Sisi's Egypt an 'open-air prison for critics', says Amnesty
At least 113 people were arrested in 2018 over peacefully expressing their views, the UK-based watchdog said, adding that Egypt has become more dangerous than at any time in recent history for anyone openly condemn the government.
"Today it is more dangerous to openly criticise the government in Egypt than at any other time in the country's recent history," said Najia Bounaim, Amnesty International's North Africa campaigns director.
"Those living under President Abdel Fattah al-Sisi have experienced an unprecedented assault that has seen those who peacefully express their views treated as criminals."
The rights group said imprisoned activists detained in 2018 were often held in solitary confinement or subjected to forced disappearances.

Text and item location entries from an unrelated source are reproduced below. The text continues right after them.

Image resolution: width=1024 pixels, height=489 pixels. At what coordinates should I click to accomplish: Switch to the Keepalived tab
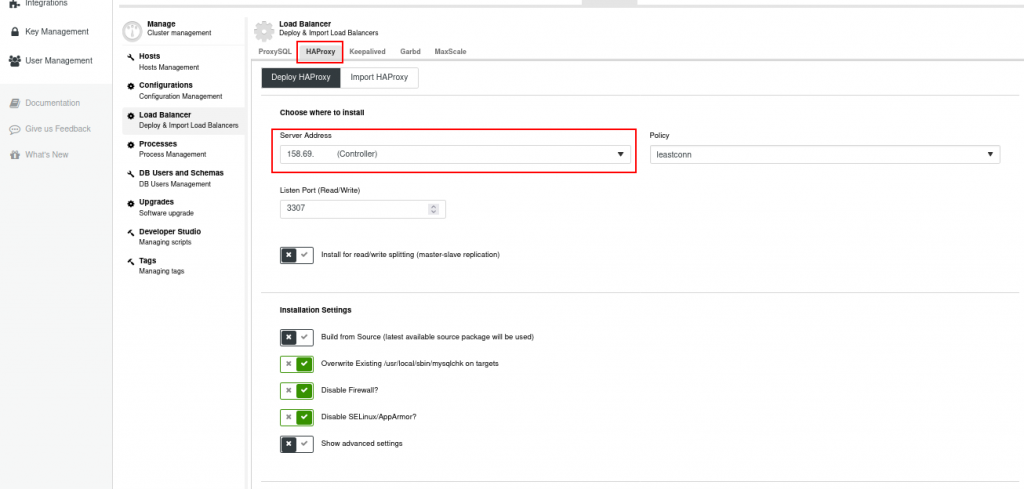(x=367, y=52)
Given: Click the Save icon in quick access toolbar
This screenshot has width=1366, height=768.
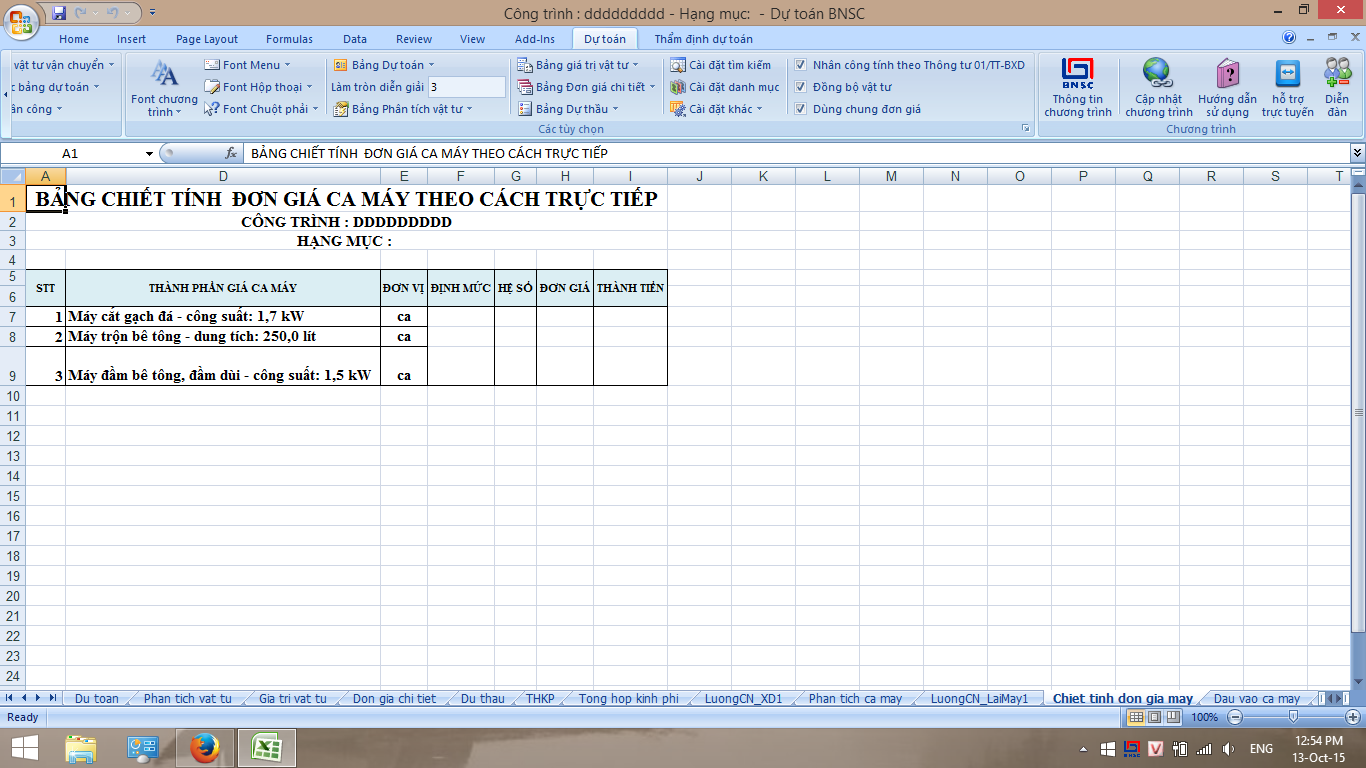Looking at the screenshot, I should [x=59, y=13].
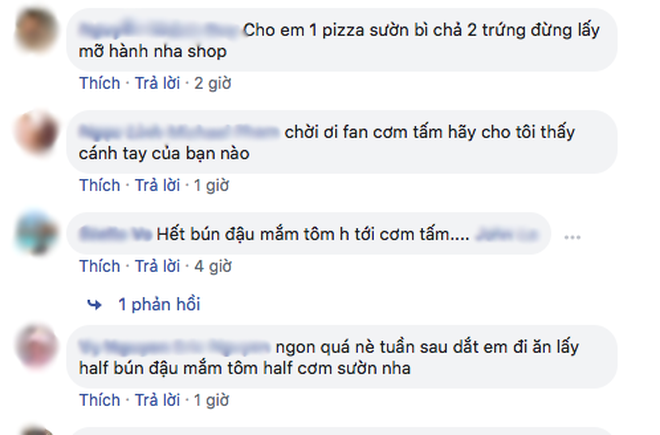The width and height of the screenshot is (660, 435).
Task: Open avatar of the ngon quá nè commenter
Action: pyautogui.click(x=36, y=346)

"Over the past year, people who dared to criticise the government have been arrested and sent to prison, often held in solitary confinement or subjected to enforced disappearances simply for posting their opinions on social media, giving media interviews, denouncing sexual harassment and even for supporting certain football clubs," Bounaim said.
"In some cases, those arrested had done nothing at all. Under [Sisi's] administration, Egypt has been converted into an open-air prison for critics."
Sisi denies the existence of political prisoners in Egypt, arguing that everyone in detention is facing legal proceedings.
In office since 2014, he has overseen the largest crackdown on dissent seen in the Arab nation's modern history.